TEXT PASSAGE —
I'm interested to learn how typical audio gear performs PCM demodulation. If it simply performs D/A conversion on a 44.1kHz signal, it will not produce output with <22µs resolution. My guess is that (at least high end) equipment performs upsampling before converting to the analog domain. I know that many amps use 192kHz internally, which gives you about 5µs resolution.

High-Resolution Audio: A perspective

Reply #18
I'm interested to learn how typical audio gear performs PCM demodulation. If it simply performs D/A conversion on a 44.1kHz signal, it will not produce output with <22µs resolution. My guess is that (at least high end) equipment performs upsampling before converting to the analog domain. I know that many amps use 192kHz internally, which gives you about 5µs resolution.


All digital audio systems should incorporate a reconstruction filter that produces a smooth, continuous output. This can be done partly-digitally using oversampling or entirely with analogue electronics. I presume that 'sufficient' samples and windowing are used to achieve some set specification in terms of accuracy. The incoming signal is bandwidth-limited, again with a filter.

As viewed on an oscilloscope, a 'stairstep' view of raw D/A conversions will 'run' relative to a repeating sampled impulse unless the repetition rate is locked at some integer ratio of the sample frequency, but this doesn't matter: two impulses separated by 1ns, reproduced separately in stereo, at the outputs of the filters will still occur at the exactly-correct time, will still look beautiful and will stay separated by 1ns, with only a tiny amount of distortion ('noise') causing any deviation from this. That is, unless the amplitudes of the impulses are tiny, in which case the noise makes the real time display unintelligible. However, averaged over time it would still be revealed that the impulses were the correct shape, occurred at the correct times and were separated by 1ns. Dither is an essential part of this equation.

High-Resolution Audio: A perspective

Reply #19
I think the above comment by Green Marker outlines abilities of the sampling system quite understandably (to me) in this respect.

Regarding the exact definition of temporal resolution of a sampling system I recall JJ stating in another thread it's 1/(2*pi*BW*2expBITS) secs, and I have sometimes seen it referred to as 1/(2*pi*Fs*2expBITS) secs, and many discussions refers to it as just 1/(Fs*2expBITS) secs. I can't however find an analytically derived definition in my books etc.

Does anyone here know the correct definition?

REQUEST —
Return, word for word, the passage of the audio-resolution forum thread above between "As viewed on" and "of this equation.", inclusive.

ENTRIES SHOWN —
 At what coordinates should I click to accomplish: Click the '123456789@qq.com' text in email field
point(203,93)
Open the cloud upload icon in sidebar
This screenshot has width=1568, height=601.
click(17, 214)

---

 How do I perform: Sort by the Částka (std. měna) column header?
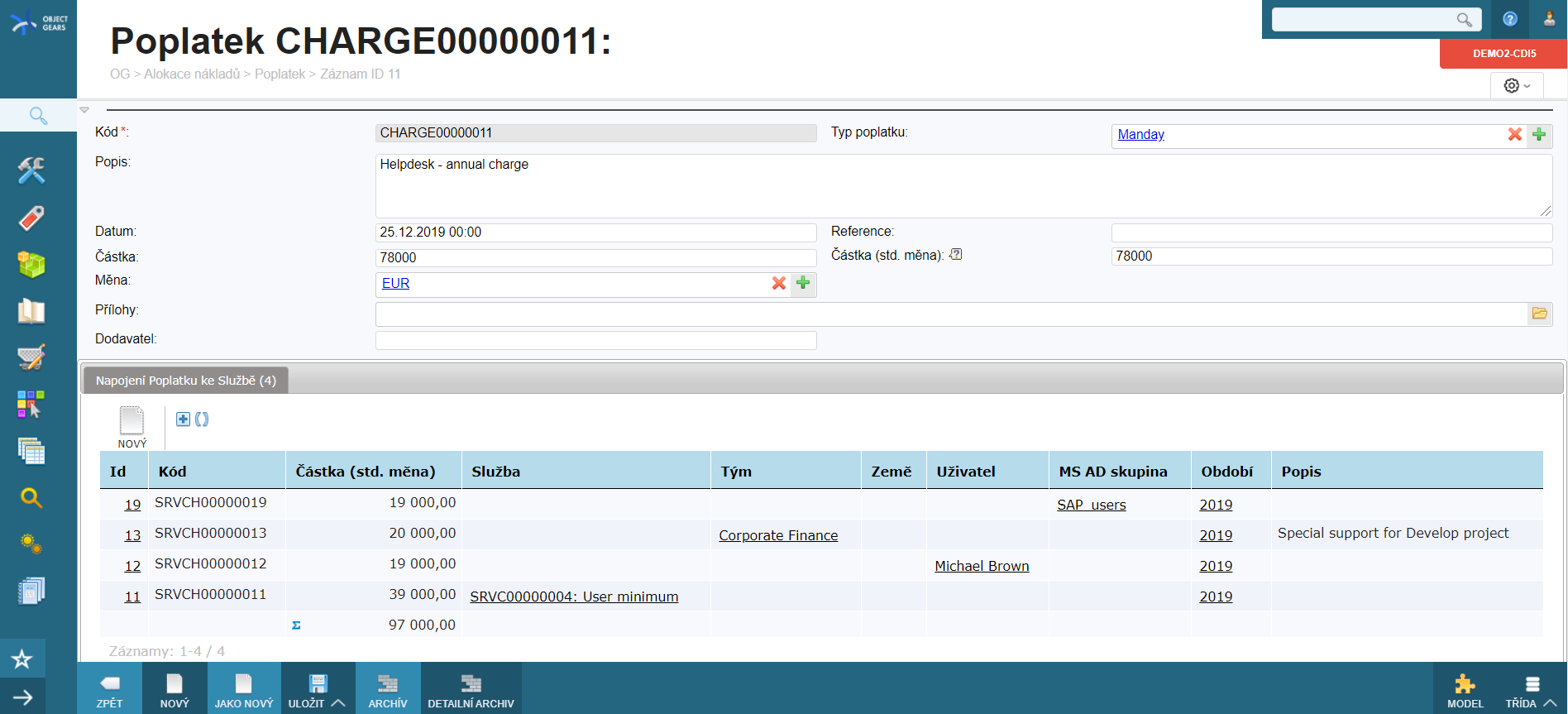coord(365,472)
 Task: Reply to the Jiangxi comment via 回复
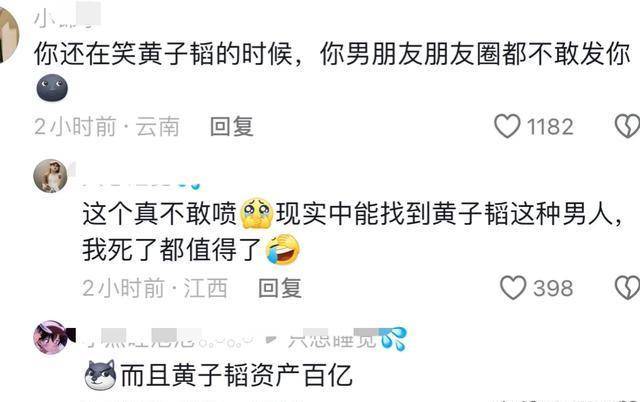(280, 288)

* * *

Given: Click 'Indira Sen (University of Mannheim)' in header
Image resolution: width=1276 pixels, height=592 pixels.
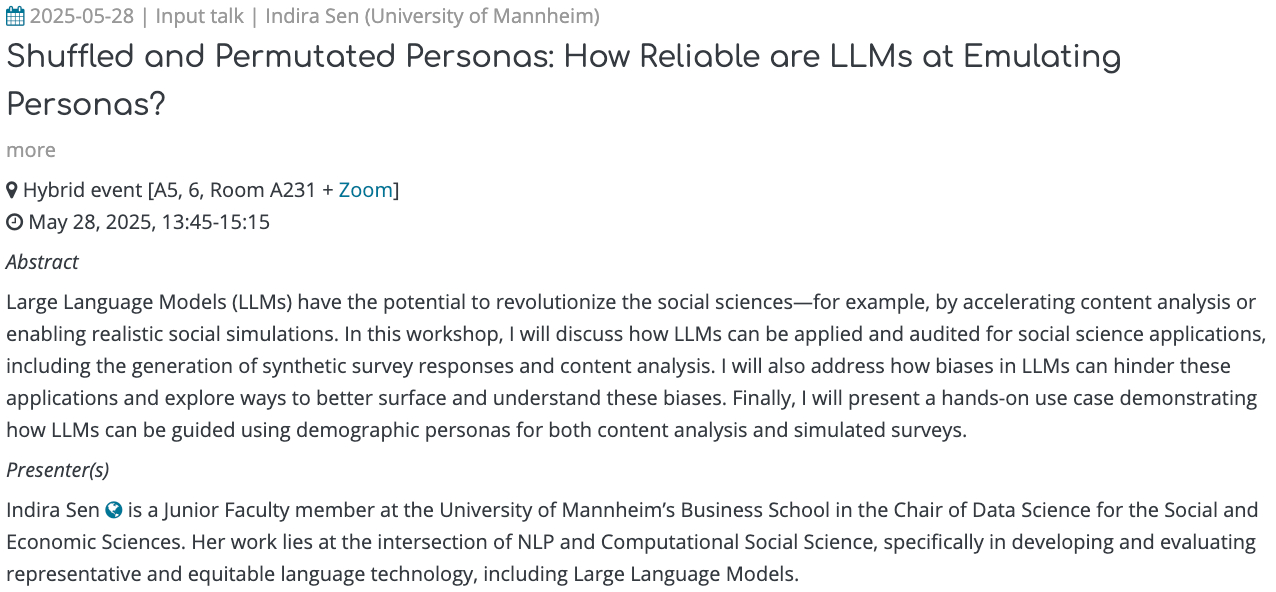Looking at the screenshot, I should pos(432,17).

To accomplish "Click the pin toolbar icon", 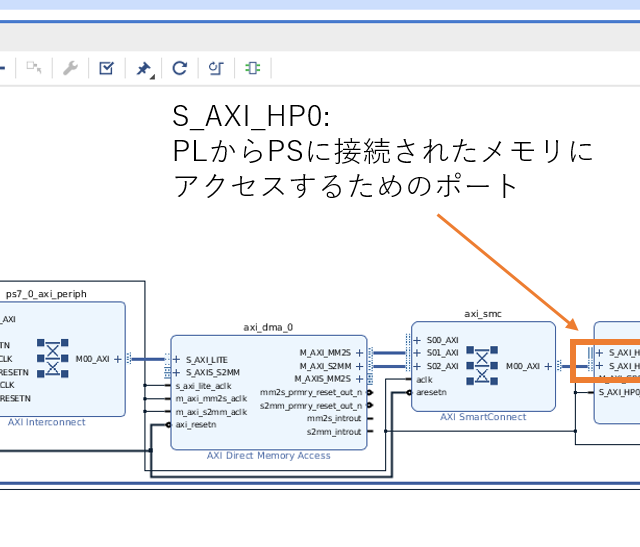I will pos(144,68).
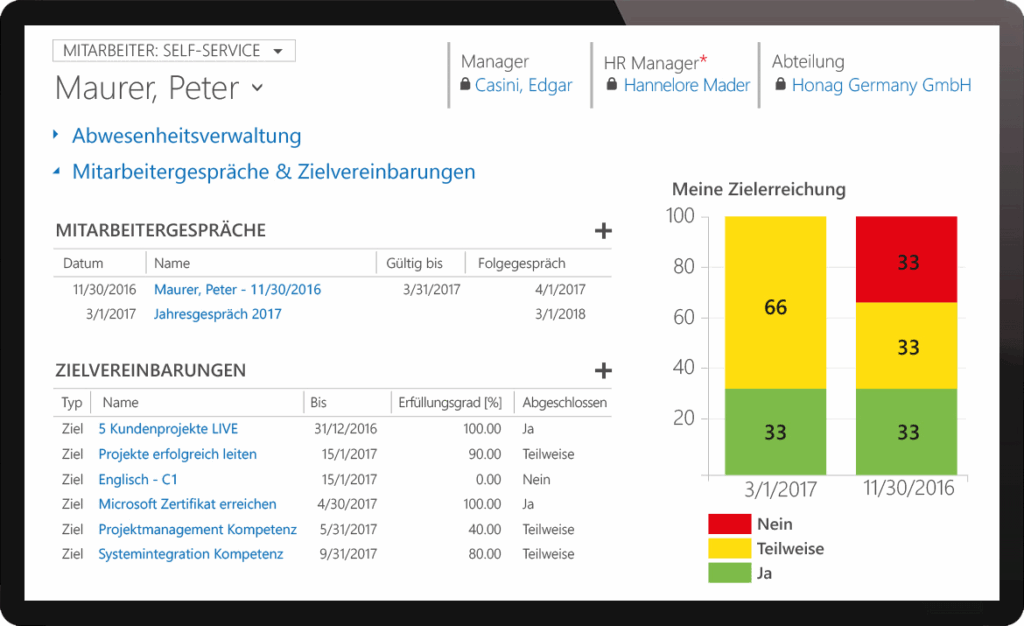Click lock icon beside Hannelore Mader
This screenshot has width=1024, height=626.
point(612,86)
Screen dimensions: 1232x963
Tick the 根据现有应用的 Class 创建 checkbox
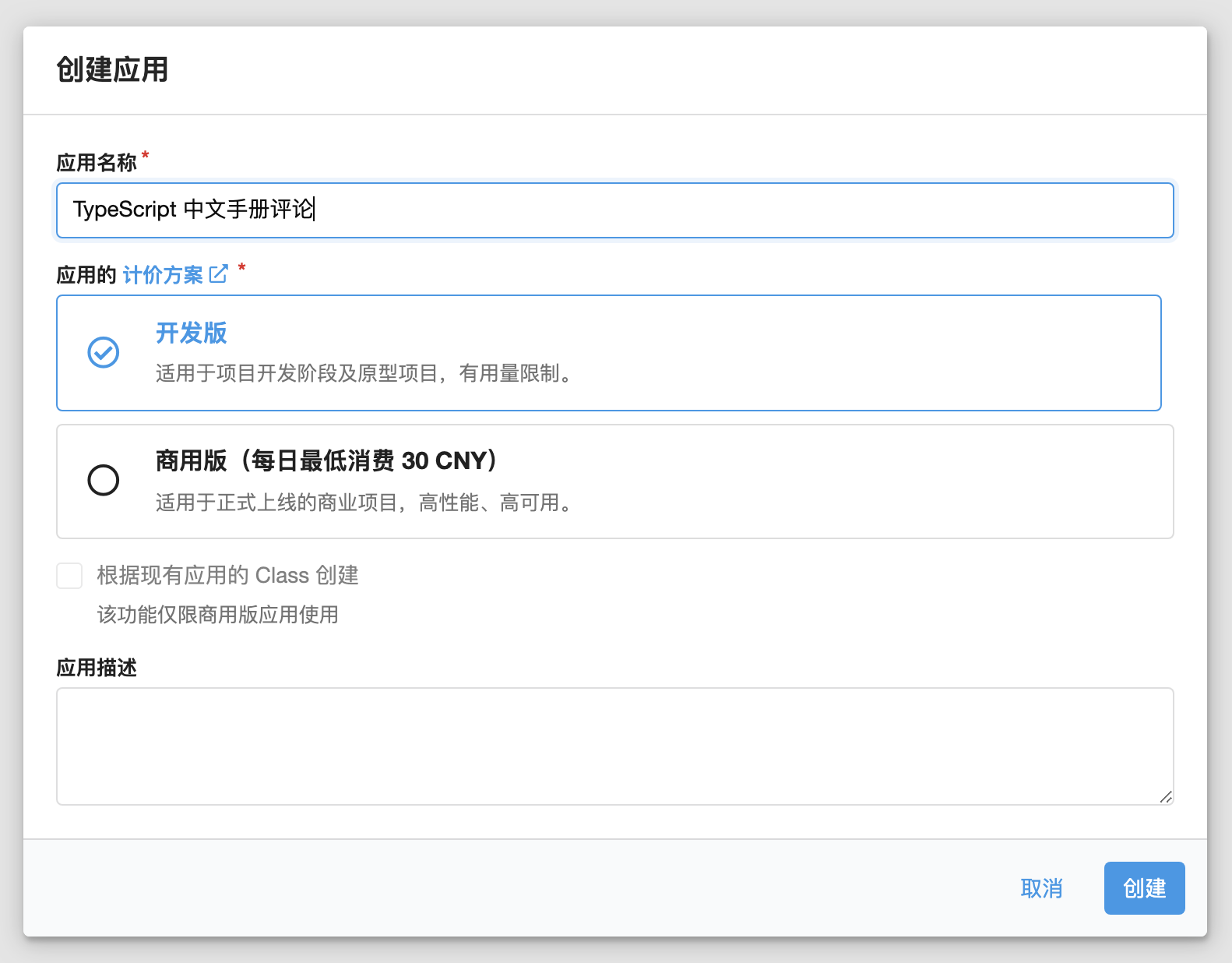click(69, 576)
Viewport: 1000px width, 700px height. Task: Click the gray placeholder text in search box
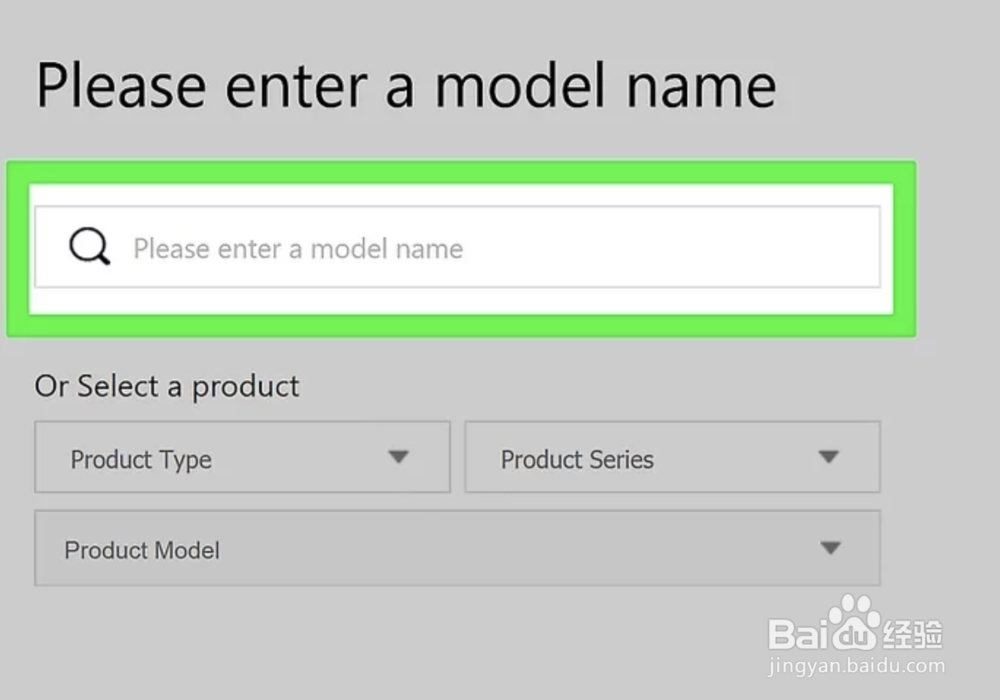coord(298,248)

OUTPUT OF THE TASK —
As viewed on an oscilloscope, a 'stairstep' view of raw D/A conversions will 'run' relative to a repeating sampled impulse unless the repetition rate is locked at some integer ratio of the sample frequency, but this doesn't matter: two impulses separated by 1ns, reproduced separately in stereo, at the outputs of the filters will still occur at the exactly-correct time, will still look beautiful and will stay separated by 1ns, with only a tiny amount of distortion ('noise') causing any deviation from this. That is, unless the amplitudes of the impulses are tiny, in which case the noise makes the real time display unintelligible. However, averaged over time it would still be revealed that the impulses were the correct shape, occurred at the correct times and were separated by 1ns. Dither is an essential part of this equation.